[Instructions for the task]:
Copy the lines of the records below, starting at the line that contains "You are a GUI" and ending at the line that contains "click(52, 54)". Omit the pictures from your copy.

--- start of Extracted entries ---

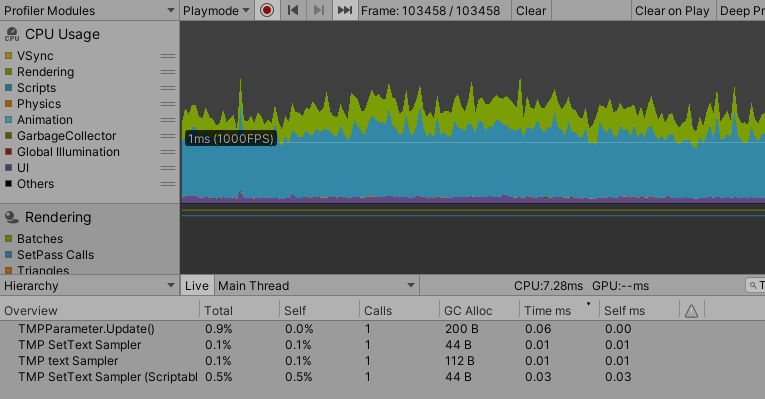
Task: Jump to the current frame
Action: coord(345,10)
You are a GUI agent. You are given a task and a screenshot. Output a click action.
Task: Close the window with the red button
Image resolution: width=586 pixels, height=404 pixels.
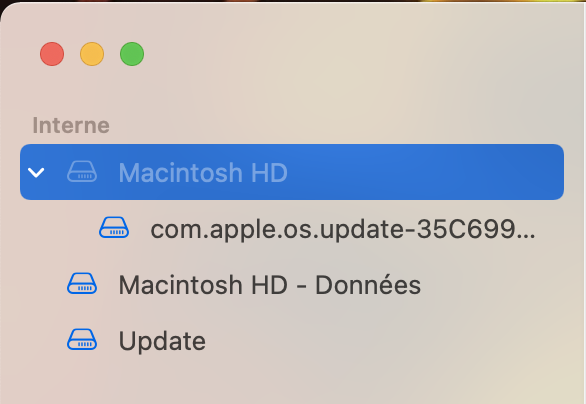click(52, 54)
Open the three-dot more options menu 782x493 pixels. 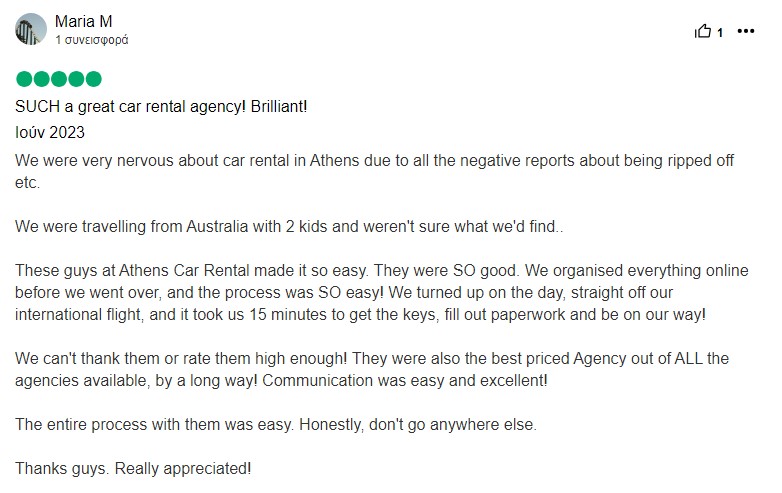(746, 31)
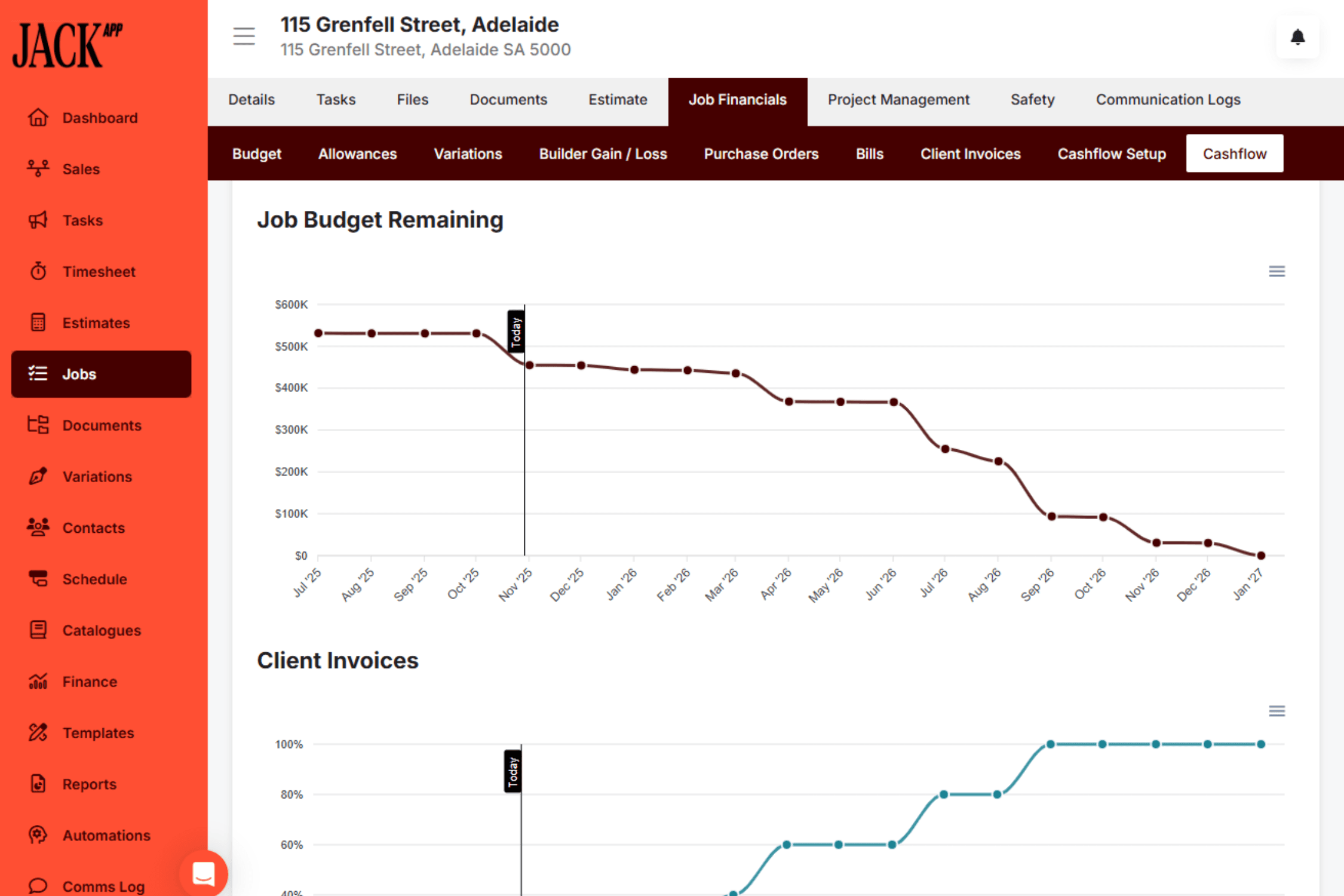The image size is (1344, 896).
Task: Switch to the Project Management tab
Action: pyautogui.click(x=898, y=99)
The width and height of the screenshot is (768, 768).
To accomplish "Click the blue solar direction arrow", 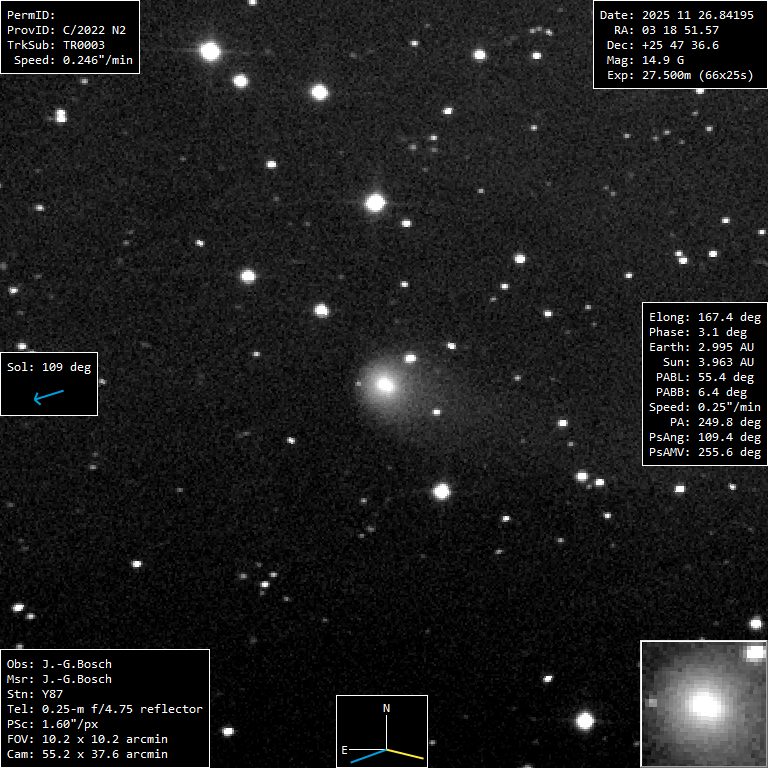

--- end of Extracted entries ---

[Solution to this problem]:
You are a GUI agent. You are given a task and a screenshot. Output a click action.
Task: Close the window with the red button
Image resolution: width=586 pixels, height=404 pixels.
click(52, 54)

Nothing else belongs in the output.